- What to produce -
From the entries that follow, copy exactly the lines beginning at the line holding "Login (988, 32)" and continuing through the line holding "Instant Personal Loans (31, 1863)".

== Data ==

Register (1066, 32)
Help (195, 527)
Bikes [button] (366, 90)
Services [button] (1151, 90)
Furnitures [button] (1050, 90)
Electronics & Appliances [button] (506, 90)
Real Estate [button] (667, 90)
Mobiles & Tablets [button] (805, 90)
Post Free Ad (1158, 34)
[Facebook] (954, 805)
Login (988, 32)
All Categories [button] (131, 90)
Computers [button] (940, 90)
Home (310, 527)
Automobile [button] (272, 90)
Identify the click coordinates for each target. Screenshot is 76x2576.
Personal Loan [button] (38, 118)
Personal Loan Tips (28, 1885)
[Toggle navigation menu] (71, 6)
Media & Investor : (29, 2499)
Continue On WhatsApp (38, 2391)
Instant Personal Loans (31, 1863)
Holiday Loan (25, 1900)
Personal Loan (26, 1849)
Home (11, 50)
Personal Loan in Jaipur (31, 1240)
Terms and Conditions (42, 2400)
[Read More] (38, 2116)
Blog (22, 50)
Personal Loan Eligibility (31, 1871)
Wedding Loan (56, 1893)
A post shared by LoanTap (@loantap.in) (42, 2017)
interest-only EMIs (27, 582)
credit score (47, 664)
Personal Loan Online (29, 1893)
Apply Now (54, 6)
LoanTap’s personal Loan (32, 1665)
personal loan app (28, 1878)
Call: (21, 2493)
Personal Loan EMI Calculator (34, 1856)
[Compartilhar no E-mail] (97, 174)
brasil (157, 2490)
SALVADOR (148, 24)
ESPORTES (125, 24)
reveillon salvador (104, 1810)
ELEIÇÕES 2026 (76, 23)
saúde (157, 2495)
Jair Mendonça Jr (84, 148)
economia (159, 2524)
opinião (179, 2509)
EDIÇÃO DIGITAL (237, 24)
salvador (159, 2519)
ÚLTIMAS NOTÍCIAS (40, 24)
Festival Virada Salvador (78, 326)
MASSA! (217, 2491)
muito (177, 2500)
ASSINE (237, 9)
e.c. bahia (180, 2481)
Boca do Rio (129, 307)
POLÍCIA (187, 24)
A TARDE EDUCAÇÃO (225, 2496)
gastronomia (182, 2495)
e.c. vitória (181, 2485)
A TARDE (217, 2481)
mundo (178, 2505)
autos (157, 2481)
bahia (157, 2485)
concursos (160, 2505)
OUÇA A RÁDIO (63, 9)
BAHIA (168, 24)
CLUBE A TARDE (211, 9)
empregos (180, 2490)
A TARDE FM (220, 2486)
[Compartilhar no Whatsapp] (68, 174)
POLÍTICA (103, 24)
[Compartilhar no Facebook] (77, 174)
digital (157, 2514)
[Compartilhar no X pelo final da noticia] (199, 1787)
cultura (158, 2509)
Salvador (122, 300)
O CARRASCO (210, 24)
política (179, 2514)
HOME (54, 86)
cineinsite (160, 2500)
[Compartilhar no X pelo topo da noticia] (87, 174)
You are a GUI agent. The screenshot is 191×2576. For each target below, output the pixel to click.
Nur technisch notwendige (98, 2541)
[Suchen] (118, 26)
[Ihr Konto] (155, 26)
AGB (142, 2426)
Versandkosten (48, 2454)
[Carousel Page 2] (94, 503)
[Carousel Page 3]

===

- Response for this exercise -
Login (988, 32)
All Categories [button] (131, 90)
Computers [button] (940, 90)
Home (310, 527)
Automobile [button] (272, 90)
Identify the click coordinates for each target. Screenshot is 76x2576.
Personal Loan [button] (38, 118)
Personal Loan Tips (28, 1885)
[Toggle navigation menu] (71, 6)
Media & Investor : (29, 2499)
Continue On WhatsApp (38, 2391)
Instant Personal Loans (31, 1863)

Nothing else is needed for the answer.